Turns out, just setting the HtmlElementFlag.Empty | HtmlElementFlag.Closed flags doesn't work: this produces incorrect parse trees in which the auto-closed element is left empty, followed by the nodes which should have been its children as siblings.

I'll see if I can patch it; the HAP model isn't entirely clear to me, however.

emn13 wrote May 15, 2011 at 12:07 AM

This turns out to be trickier that I thought - supporting optional end tags as in html doesn't quite fit into how HAP normally processes elements. There is a method to fix element nesting, but this isn't quite sufficient. What this method does:
  • only looks at start tags
  • only considers start tags where there's a previous open identical start tag
  • if these tags aren't separated by a "resetter" the previous tag is closed.
  • meanwhile, it's necessary to jiggle a virtual stack of previous tags per tag name, this to ensure if a element is close we know where to look.
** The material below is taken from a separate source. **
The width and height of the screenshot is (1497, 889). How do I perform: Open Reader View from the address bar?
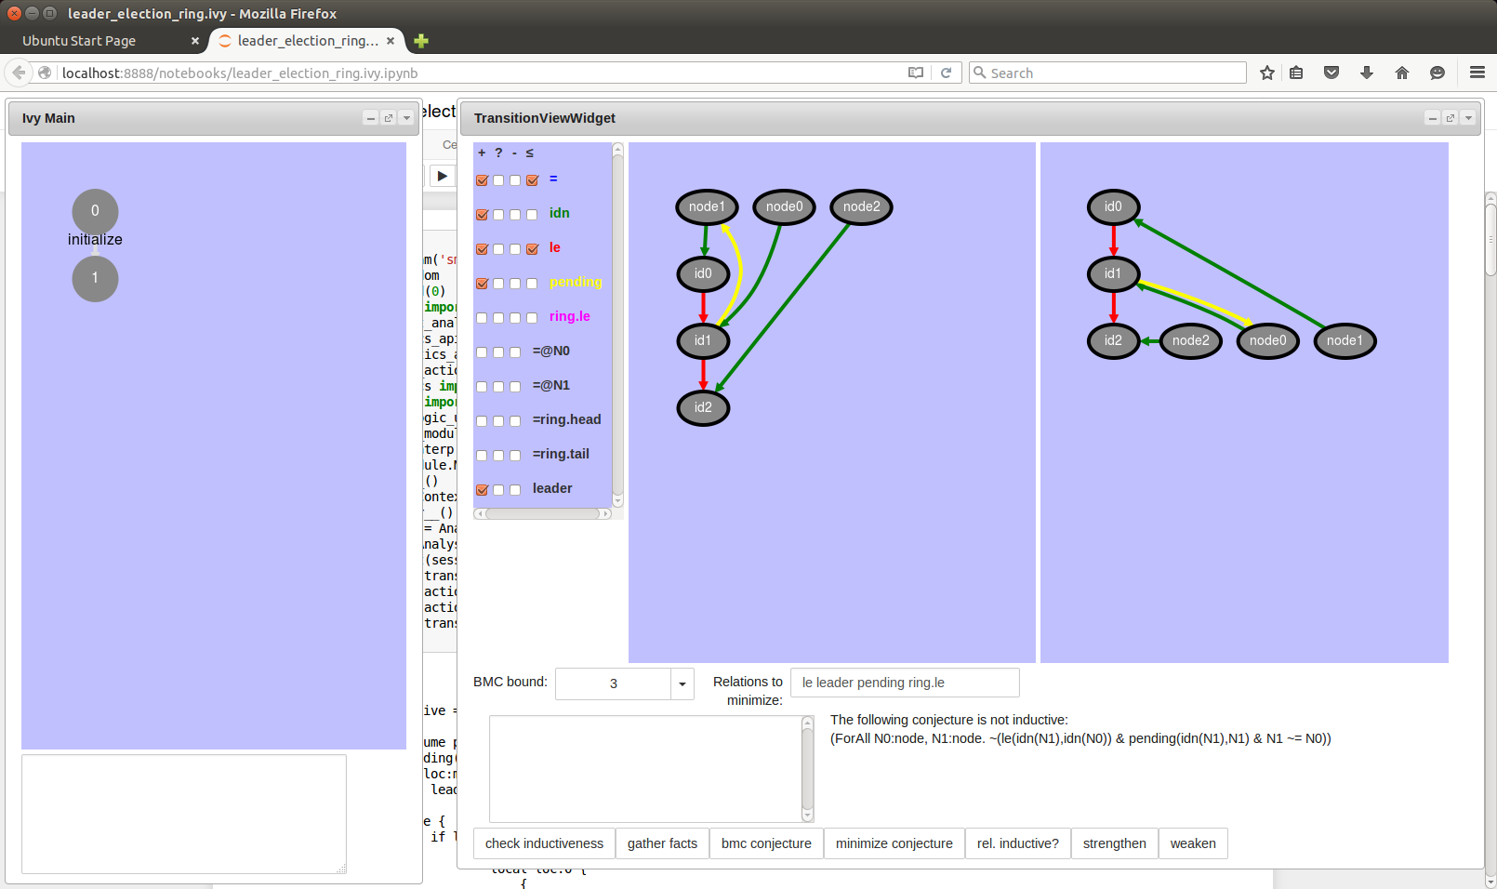click(916, 73)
This part isn't written to be able to generally fix up just anything, only two such nested identical tags. It's complicated, in any case.
So to be able to patch this I needed to make that last point manageable, and that means a slight refactoring. In the patched version, HtmlDocument's Lastnodes no longer manually updated, but rather, when an node is closed or opened, the node is responsible for registering itself. That makes rearranging the tree a little easier since you no longer need to patch up lastparentnode or Lastnodes in as many places.

The rest is kind of simple; it'll correctly parse the above example, empty tags, and also stuff like in <dl><dt><dd><dt><dd></dl> - which is particularly tricky since the "previous" element need not have the same name.

The patch is definitely still in need of review, and if you like the idea, it'd need some polish to get rid of a few remaining debug statements and the like.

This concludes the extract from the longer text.